Task details | Set down every record below exactly as written.

Given data |
>>

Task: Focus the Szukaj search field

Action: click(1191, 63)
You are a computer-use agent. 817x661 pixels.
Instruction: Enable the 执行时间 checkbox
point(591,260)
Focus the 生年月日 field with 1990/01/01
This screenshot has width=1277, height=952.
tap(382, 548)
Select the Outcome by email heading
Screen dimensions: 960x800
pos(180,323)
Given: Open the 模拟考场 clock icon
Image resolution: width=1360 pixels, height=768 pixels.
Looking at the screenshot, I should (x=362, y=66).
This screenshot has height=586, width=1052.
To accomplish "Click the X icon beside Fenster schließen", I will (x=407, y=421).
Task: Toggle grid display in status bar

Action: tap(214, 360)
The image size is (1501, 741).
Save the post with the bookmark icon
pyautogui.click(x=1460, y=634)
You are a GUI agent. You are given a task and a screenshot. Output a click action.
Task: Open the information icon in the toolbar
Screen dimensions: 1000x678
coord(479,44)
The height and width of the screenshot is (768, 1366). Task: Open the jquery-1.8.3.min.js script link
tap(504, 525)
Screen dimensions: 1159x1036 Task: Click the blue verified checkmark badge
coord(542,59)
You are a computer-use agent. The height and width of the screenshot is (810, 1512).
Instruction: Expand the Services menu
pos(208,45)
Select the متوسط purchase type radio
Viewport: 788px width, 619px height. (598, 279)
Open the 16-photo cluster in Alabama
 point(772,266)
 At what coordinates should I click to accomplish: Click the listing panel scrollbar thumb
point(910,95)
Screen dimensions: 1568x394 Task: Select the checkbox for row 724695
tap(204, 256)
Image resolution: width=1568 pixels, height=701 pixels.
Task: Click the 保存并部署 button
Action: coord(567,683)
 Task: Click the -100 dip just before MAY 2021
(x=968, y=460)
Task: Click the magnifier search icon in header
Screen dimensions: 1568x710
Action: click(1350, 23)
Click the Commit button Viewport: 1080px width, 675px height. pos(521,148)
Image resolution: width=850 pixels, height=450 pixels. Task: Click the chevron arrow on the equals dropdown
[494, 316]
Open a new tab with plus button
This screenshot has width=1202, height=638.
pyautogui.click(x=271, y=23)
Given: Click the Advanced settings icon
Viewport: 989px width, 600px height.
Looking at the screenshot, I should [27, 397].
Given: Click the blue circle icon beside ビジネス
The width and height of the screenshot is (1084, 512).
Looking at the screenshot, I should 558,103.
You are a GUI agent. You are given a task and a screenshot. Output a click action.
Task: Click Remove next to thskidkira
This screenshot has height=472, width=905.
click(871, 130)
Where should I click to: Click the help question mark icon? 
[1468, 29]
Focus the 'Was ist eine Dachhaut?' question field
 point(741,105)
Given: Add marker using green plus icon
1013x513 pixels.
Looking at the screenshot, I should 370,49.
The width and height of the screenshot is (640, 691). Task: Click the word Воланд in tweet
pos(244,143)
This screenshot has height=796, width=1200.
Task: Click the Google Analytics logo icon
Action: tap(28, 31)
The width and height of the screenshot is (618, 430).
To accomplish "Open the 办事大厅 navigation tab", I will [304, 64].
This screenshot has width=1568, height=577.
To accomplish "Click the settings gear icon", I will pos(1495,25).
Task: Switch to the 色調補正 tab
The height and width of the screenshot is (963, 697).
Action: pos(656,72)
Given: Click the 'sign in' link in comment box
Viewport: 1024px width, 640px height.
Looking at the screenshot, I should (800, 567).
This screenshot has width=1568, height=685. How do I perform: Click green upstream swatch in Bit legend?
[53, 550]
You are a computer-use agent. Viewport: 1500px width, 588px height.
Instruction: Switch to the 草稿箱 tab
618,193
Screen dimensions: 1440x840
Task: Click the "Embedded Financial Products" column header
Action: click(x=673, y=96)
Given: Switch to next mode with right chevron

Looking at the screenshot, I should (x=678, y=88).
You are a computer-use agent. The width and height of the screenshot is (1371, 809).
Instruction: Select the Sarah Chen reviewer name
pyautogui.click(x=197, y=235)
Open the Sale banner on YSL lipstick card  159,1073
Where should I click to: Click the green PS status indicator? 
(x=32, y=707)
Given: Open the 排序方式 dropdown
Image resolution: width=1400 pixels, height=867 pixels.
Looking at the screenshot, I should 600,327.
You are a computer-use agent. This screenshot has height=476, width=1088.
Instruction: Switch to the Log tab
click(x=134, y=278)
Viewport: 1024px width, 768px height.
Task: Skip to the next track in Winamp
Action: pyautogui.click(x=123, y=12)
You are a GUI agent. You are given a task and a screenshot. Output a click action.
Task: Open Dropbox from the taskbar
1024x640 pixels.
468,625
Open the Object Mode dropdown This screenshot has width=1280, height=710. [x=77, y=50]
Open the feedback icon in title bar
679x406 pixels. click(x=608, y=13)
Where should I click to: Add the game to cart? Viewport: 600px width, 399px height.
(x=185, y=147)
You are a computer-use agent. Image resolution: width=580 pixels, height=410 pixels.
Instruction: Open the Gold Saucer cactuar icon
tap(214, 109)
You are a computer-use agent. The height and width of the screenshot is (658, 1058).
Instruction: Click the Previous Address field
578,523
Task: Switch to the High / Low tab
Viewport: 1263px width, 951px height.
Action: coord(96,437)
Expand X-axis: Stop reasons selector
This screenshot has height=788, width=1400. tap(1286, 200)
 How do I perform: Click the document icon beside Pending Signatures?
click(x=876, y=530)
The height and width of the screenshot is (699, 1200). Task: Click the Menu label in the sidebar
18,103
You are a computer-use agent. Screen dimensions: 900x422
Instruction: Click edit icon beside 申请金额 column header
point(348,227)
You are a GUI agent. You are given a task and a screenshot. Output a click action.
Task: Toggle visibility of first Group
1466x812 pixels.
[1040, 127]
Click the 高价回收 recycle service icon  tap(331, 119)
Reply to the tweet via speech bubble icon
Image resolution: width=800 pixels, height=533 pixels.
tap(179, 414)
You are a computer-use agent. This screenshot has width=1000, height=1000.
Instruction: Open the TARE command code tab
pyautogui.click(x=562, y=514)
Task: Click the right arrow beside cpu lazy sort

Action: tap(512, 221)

<<

Answer section |
Task: Focus the Szukaj search field

Action: click(1191, 63)
You are a computer-use agent. 817x661 pixels.
Instruction: Enable the 执行时间 checkbox
point(591,260)
Focus the 生年月日 field with 1990/01/01
This screenshot has width=1277, height=952.
tap(382, 548)
Select the Outcome by email heading
Screen dimensions: 960x800
pos(180,323)
Given: Open the 模拟考场 clock icon
Image resolution: width=1360 pixels, height=768 pixels.
Looking at the screenshot, I should (x=362, y=66).
This screenshot has height=586, width=1052.
To accomplish "Click the X icon beside Fenster schließen", I will (x=407, y=421).
Task: Toggle grid display in status bar

Action: tap(214, 360)
The image size is (1501, 741).
Save the post with the bookmark icon
pyautogui.click(x=1460, y=634)
You are a GUI agent. You are given a task and a screenshot. Output a click action.
Task: Open the information icon in the toolbar
Screen dimensions: 1000x678
coord(479,44)
The height and width of the screenshot is (768, 1366). Task: Open the jquery-1.8.3.min.js script link
tap(504, 525)
Screen dimensions: 1159x1036 Task: Click the blue verified checkmark badge
coord(542,59)
You are a computer-use agent. The height and width of the screenshot is (810, 1512).
Instruction: Expand the Services menu
pos(208,45)
Select the متوسط purchase type radio
Viewport: 788px width, 619px height. (598, 279)
Open the 16-photo cluster in Alabama
 point(772,266)
 At what coordinates should I click to accomplish: Click the listing panel scrollbar thumb
point(910,95)
Screen dimensions: 1568x394 Task: Select the checkbox for row 724695
tap(204, 256)
Image resolution: width=1568 pixels, height=701 pixels.
Task: Click the 保存并部署 button
Action: coord(567,683)
 Task: Click the -100 dip just before MAY 2021
(x=968, y=460)
Task: Click the magnifier search icon in header
Screen dimensions: 1568x710
Action: click(1350, 23)
Click the Commit button Viewport: 1080px width, 675px height. pos(521,148)
Image resolution: width=850 pixels, height=450 pixels. Task: Click the chevron arrow on the equals dropdown
[494, 316]
Open a new tab with plus button
This screenshot has width=1202, height=638.
pyautogui.click(x=271, y=23)
Given: Click the Advanced settings icon
Viewport: 989px width, 600px height.
Looking at the screenshot, I should [27, 397].
Given: Click the blue circle icon beside ビジネス
The width and height of the screenshot is (1084, 512).
Looking at the screenshot, I should 558,103.
You are a GUI agent. You are given a task and a screenshot. Output a click action.
Task: Click Remove next to thskidkira
This screenshot has height=472, width=905.
click(871, 130)
Where should I click to: Click the help question mark icon? 
[1468, 29]
Focus the 'Was ist eine Dachhaut?' question field
 point(741,105)
Given: Add marker using green plus icon
1013x513 pixels.
Looking at the screenshot, I should 370,49.
The width and height of the screenshot is (640, 691). Task: Click the word Воланд in tweet
pos(244,143)
This screenshot has height=796, width=1200.
Task: Click the Google Analytics logo icon
Action: tap(28, 31)
The width and height of the screenshot is (618, 430).
To accomplish "Open the 办事大厅 navigation tab", I will [304, 64].
This screenshot has width=1568, height=577.
To accomplish "Click the settings gear icon", I will pos(1495,25).
Task: Switch to the 色調補正 tab
The height and width of the screenshot is (963, 697).
Action: pos(656,72)
Given: Click the 'sign in' link in comment box
Viewport: 1024px width, 640px height.
Looking at the screenshot, I should (800, 567).
This screenshot has width=1568, height=685. How do I perform: Click green upstream swatch in Bit legend?
[53, 550]
You are a computer-use agent. Viewport: 1500px width, 588px height.
Instruction: Switch to the 草稿箱 tab
618,193
Screen dimensions: 1440x840
Task: Click the "Embedded Financial Products" column header
Action: click(x=673, y=96)
Given: Switch to next mode with right chevron

Looking at the screenshot, I should (x=678, y=88).
You are a computer-use agent. The width and height of the screenshot is (1371, 809).
Instruction: Select the Sarah Chen reviewer name
pyautogui.click(x=197, y=235)
Open the Sale banner on YSL lipstick card  159,1073
Where should I click to: Click the green PS status indicator? 
(x=32, y=707)
Given: Open the 排序方式 dropdown
Image resolution: width=1400 pixels, height=867 pixels.
Looking at the screenshot, I should 600,327.
You are a computer-use agent. This screenshot has height=476, width=1088.
Instruction: Switch to the Log tab
click(x=134, y=278)
Viewport: 1024px width, 768px height.
Task: Skip to the next track in Winamp
Action: pyautogui.click(x=123, y=12)
You are a GUI agent. You are given a task and a screenshot. Output a click action.
Task: Open Dropbox from the taskbar
1024x640 pixels.
468,625
Open the Object Mode dropdown This screenshot has width=1280, height=710. [x=77, y=50]
Open the feedback icon in title bar
679x406 pixels. click(x=608, y=13)
Where should I click to: Add the game to cart? Viewport: 600px width, 399px height.
(x=185, y=147)
You are a computer-use agent. Image resolution: width=580 pixels, height=410 pixels.
Instruction: Open the Gold Saucer cactuar icon
tap(214, 109)
You are a computer-use agent. The height and width of the screenshot is (658, 1058).
Instruction: Click the Previous Address field
578,523
Task: Switch to the High / Low tab
Viewport: 1263px width, 951px height.
Action: coord(96,437)
Expand X-axis: Stop reasons selector
This screenshot has height=788, width=1400. tap(1286, 200)
 How do I perform: Click the document icon beside Pending Signatures?
click(x=876, y=530)
The height and width of the screenshot is (699, 1200). Task: Click the Menu label in the sidebar
18,103
You are a computer-use agent. Screen dimensions: 900x422
Instruction: Click edit icon beside 申请金额 column header
point(348,227)
You are a GUI agent. You are given a task and a screenshot. Output a click action.
Task: Toggle visibility of first Group
1466x812 pixels.
[1040, 127]
Click the 高价回收 recycle service icon  tap(331, 119)
Reply to the tweet via speech bubble icon
Image resolution: width=800 pixels, height=533 pixels.
tap(179, 414)
You are a computer-use agent. This screenshot has width=1000, height=1000.
Instruction: Open the TARE command code tab
pyautogui.click(x=562, y=514)
Task: Click the right arrow beside cpu lazy sort

Action: tap(512, 221)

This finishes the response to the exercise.